Wednesday, January 27, 2010

Another UN Fail In Haiti?

Responding to the earthquake disaster in Haiti isn’t turning out to be one of the bright spots in the recent history of the United Nations.

You might remember this story from a week and a half ago about UN peacekeepers ordering doctors to abandon a makeshift hospital, leaving behind more than two-dozen badly injured patients. Luckily for the wounded, CNN correspondent, and medical doctor, Sanjay Gupta happened to be there when the staff left – he and his film crew jumped in and cared for the patients through the night until the doctors returned the next day.

Now two more stories of pretty questionable judgment on the part of the UN have been caught on TV. On Monday a crew from Britain’s ITV network filmed an aid distribution debacle. Trucks from the UN’s Port-au-Prince warehouse arrived to distribute boxes of much needed food aid to a crowd of Haitians, some of whom hadn’t eaten in days. But no sooner had the aid distribution started than the UN Blue Helmets (their peacekeeping troops) providing security got spooked by the size of the crowd. Fearing a riot, they ordered the operation stopped and the aid packages loaded back aboard the truck, which then promptly returned to the warehouse with much of its load of aid supplies intact.

Yesterday MSNBC showed film from another attempted UN food distribution effort. Again, the peacekeepers quickly lost control of the crowd, panicked and this time used pepper spray on the hungry Haitians.
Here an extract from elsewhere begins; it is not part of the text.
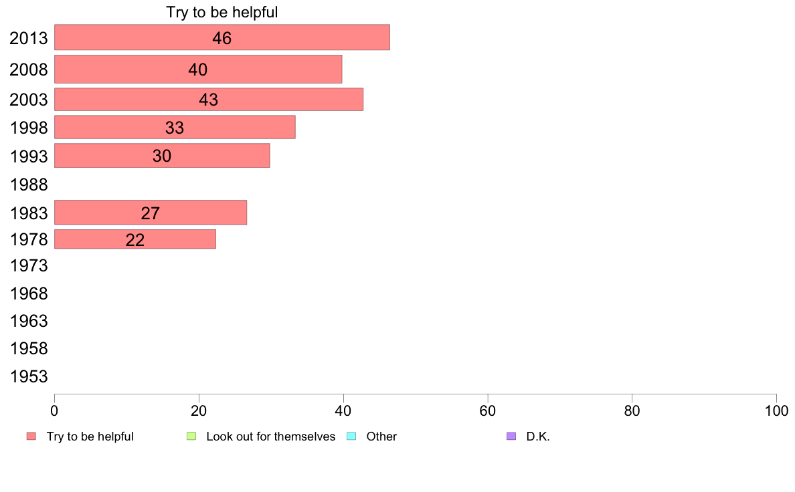Select the 1993 bar showing 30
Viewport: 795px width, 492px height.
(x=162, y=156)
At least this time they also managed to distribute one truckload of food, though a near riot erupted when a second truck (an SUV actually) approached – the crowd thought it was also carrying aid packages, though it turned out to have nothing to do with the UN effort (which also begs the question of why did the UN only send one truck in the first place?)
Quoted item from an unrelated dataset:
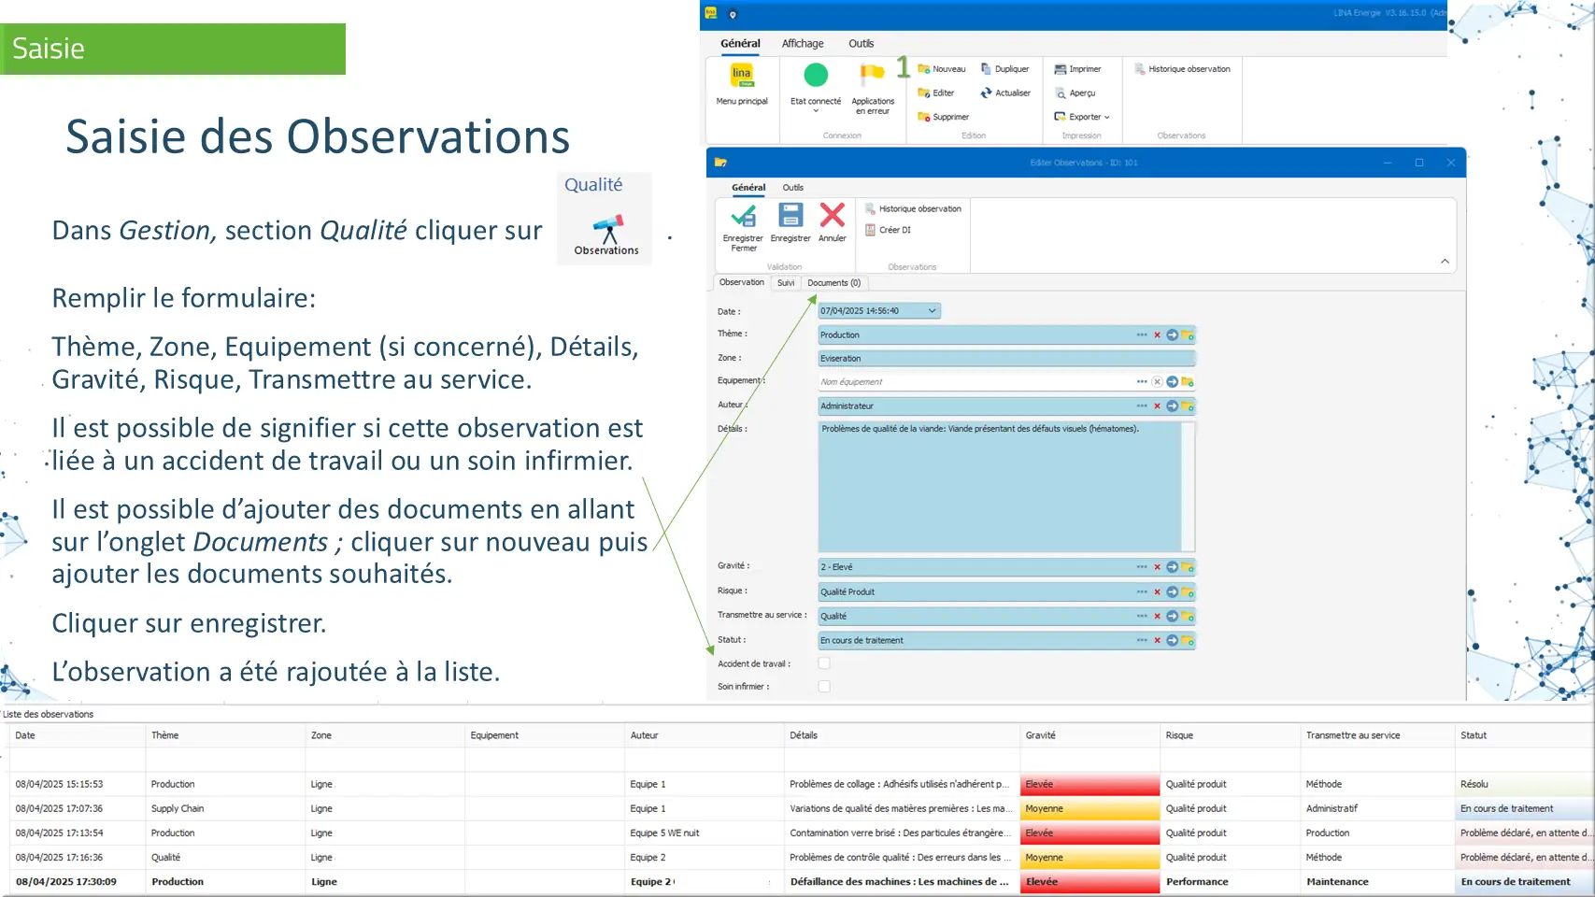Enable the Accident de travail checkbox

[824, 663]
Again, I don’t want to be overly critical of the United Nations, it’s worth repeating that the UN headquarters in Port-au-Prince was destroyed in the earthquake and that the UN suffered its worst single-day loss of life in the building’s collapse. But these are three highly publicized instances where the UN has actually made a bad situation worse, and it is becoming clear that the UN peacekeepers in Port-au-Prince are in way over their heads. If the UN can’t get its act together in a hurry, then perhaps they should step aside and let agencies from other nations/organizations take the lead until they do.